Who are the main players?
The same names do crop up repeatedly in the YEC world, here is a brief list.
- Kent Hovind – founder of ‘Creation Science Evangelism’, got a ‘PhD’ from a diploma mill. Currently serving 10 years for tax fraud and evasion. (as an update on this, has recently as of 2014/15 been attempting to sue anyone who calls his crime “fraud” or “evasion”, even though it is. He’s attempted to sue RationalWiki over it, but can’t seem to get his act together enough to properly serve the papers to the RMF. Most people attribute this to him getting some spectacularly bad advice from someone in prison who is as mentally ill as he is.)
- Eric Hovind – the fairly charismatic but immature son of the above, now runs Kent’s ministries and hosts the “Creation Today” and “Creation Minute” webcasts.
- Ken Ham – current head of Answers in Genesis. Tends to evangelise to children in order to capture them young, most famous for his “were you there?” argument. (further update, you will know him from his debate with Bill Nye the Science Guy where both parties were famously asked “what would change your mind?” – Nye replied “evidence”, Ham replied “nothing”. There you go.)
- Ray Comfort – the infamous bananaman. Mostly concerned with (terrible) Christian apologetics but uses anti-evolution tropes to further this.
- Duane Gish – now deceased vice president of the Institute for Creation Research. Notable for having the Gish Gallop named after him.

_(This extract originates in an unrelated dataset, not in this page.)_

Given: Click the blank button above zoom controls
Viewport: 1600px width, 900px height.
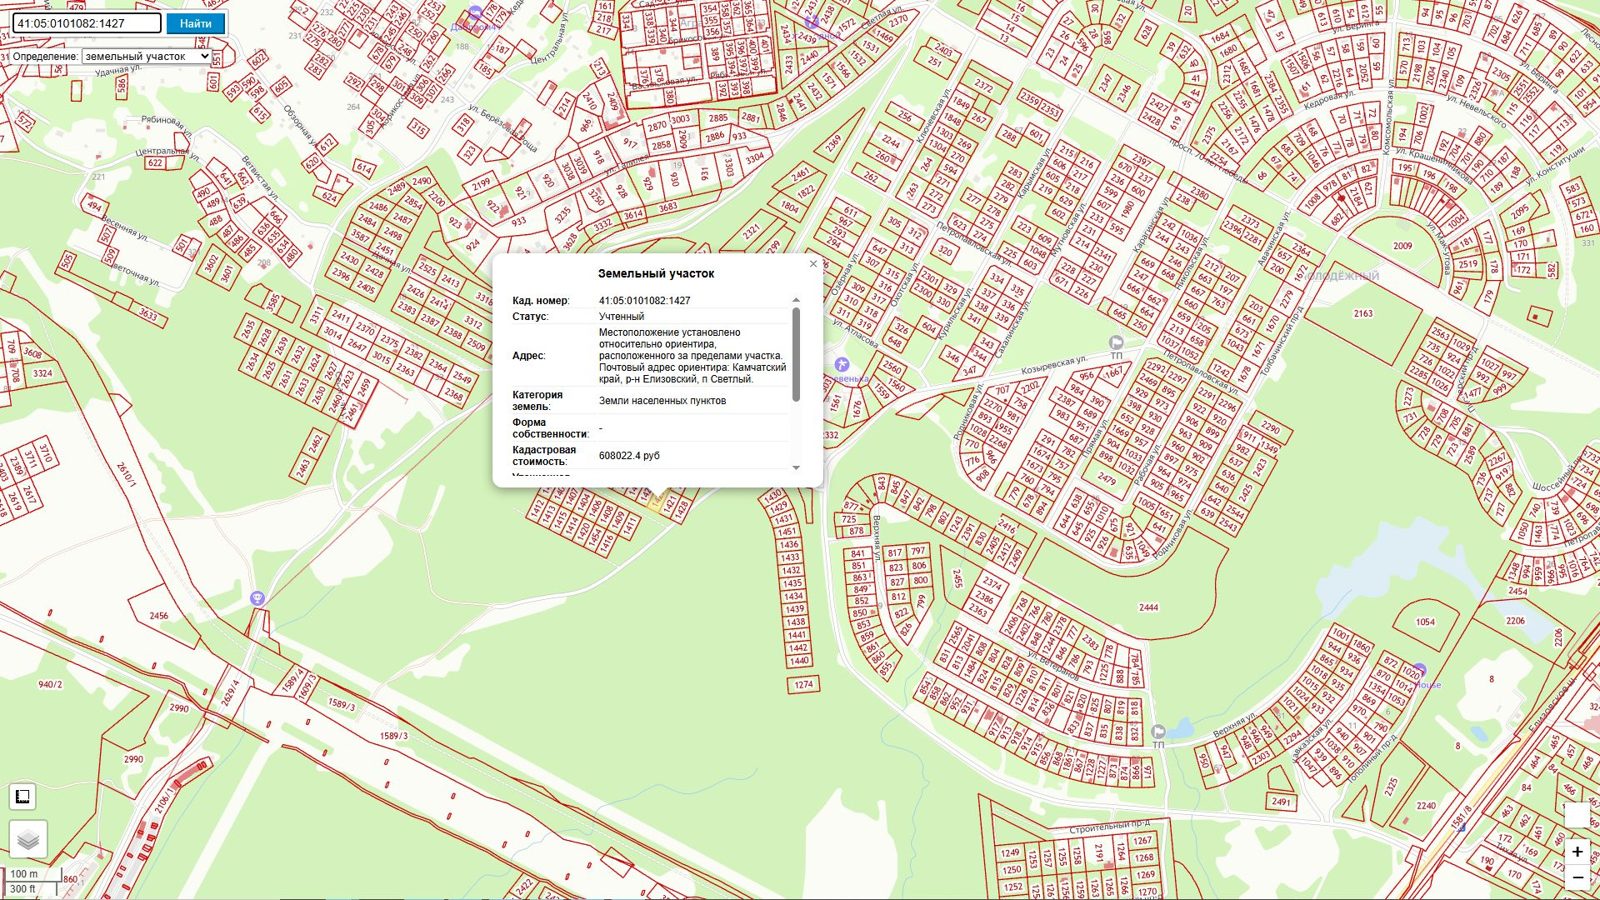Looking at the screenshot, I should point(1577,816).
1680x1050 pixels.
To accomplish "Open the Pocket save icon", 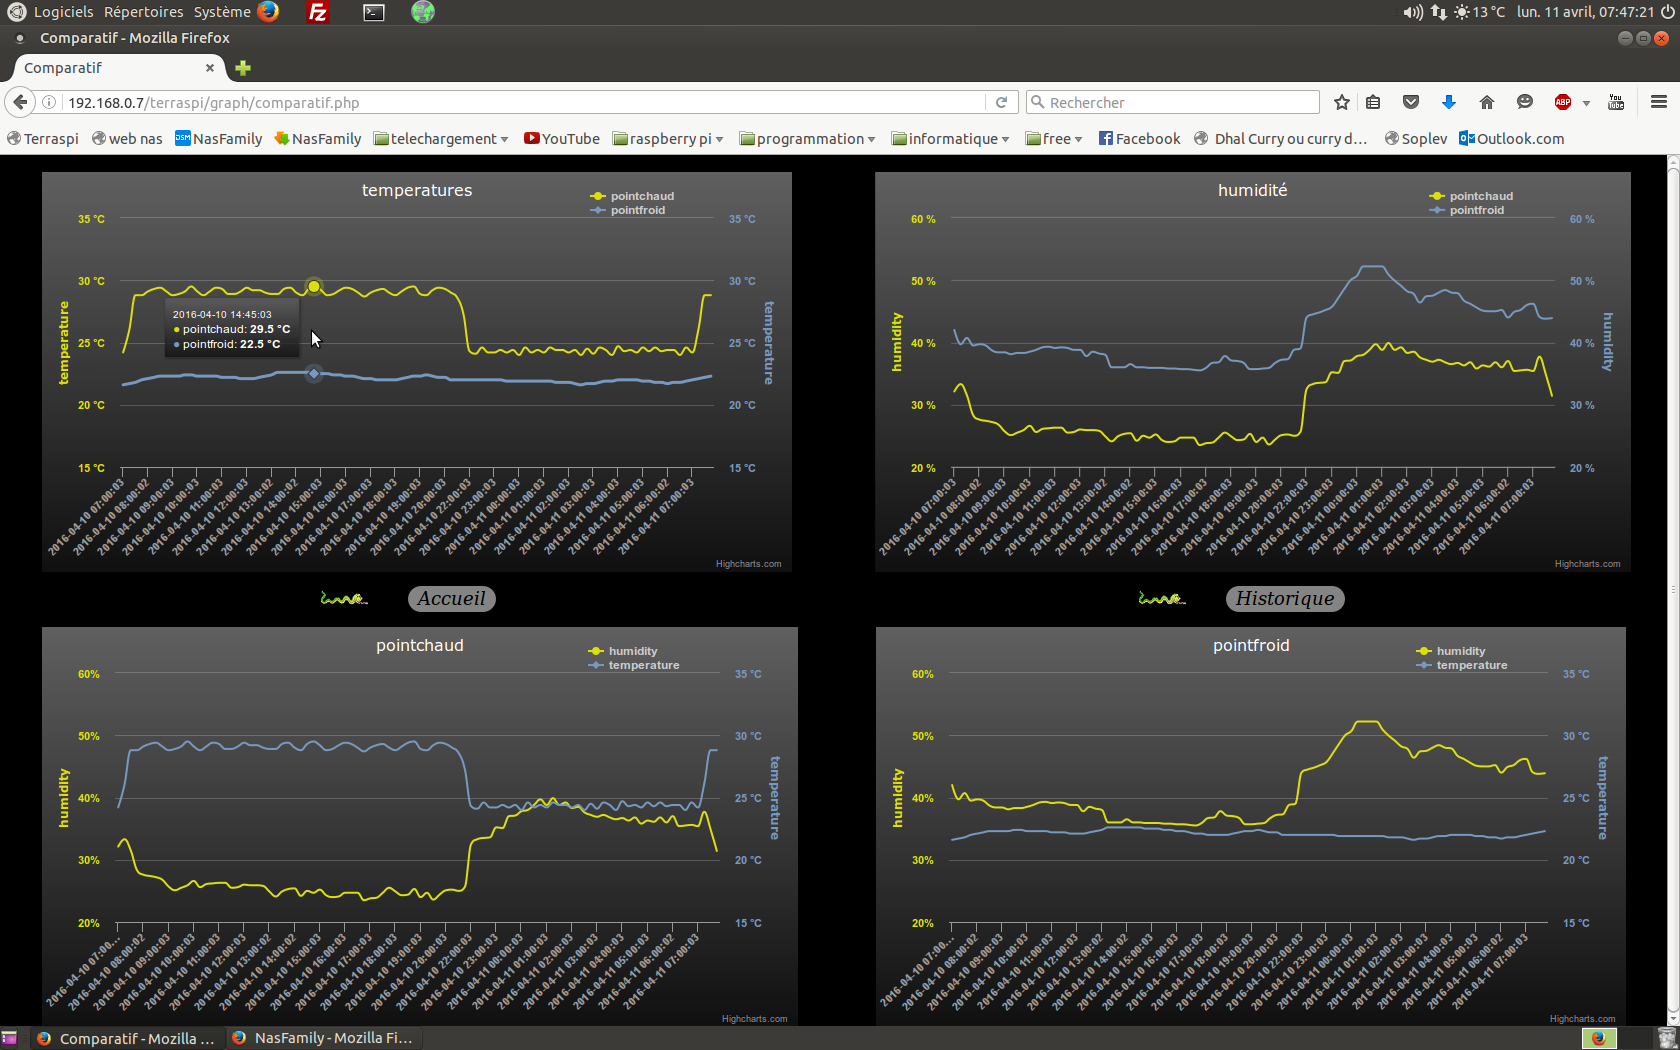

- Jason Lisle – notable for having an actual legitimate PhD in astrophysics. Has a tendency to use very circular logic in his religious apologetics, and has attempted to solve the starlight problem.
- Jonathan Sarfati – like Lisle, has a legitimate PhD and knows it. Also known for being a bit of an obnoxious one.
What about Intelligent Design?
Intelligent Design (ID) is an offshoot from creationism that, nominally, has nothing to do with it – technically, it is just an anti-evolution position, and therefore distinct from YEC beliefs as it does not mandate a young earth. However, it’s often associated with creationists and overlaps significantly (see cdesign proponentists and the Wedge Strategy), leading to the very justified accusation that it’s used to make creationism “respectable”, and tries to hide the “God” aspects in order to sneak it into schools in the US – where separation of Church and State is legally enshrined. ID is often called “creationism in a cheap suit” because of this.
And so what?
Creationism forms the bedrock of the anti-science movement in the US. It’s almost political suicide to speak against it, as such a thing is perceived as an attack on religion, which is absolutely sacred. As a result, it infiltrates a lot of the political sphere – which, importantly, controls funding for science programs. Creationism is also heavily associated with the Religious Right, and their attempts to get it taught in schools are readily associated with attempts to establish Biblical teachings in schools (along with their other depressing aspects including homophobia, misogyny and racism). In short, while it is a fundamentally silly and easily refuted, the way it’s played as a “freedom of religion” issue or as part of a persecution complex against Christianity, should be very worrying.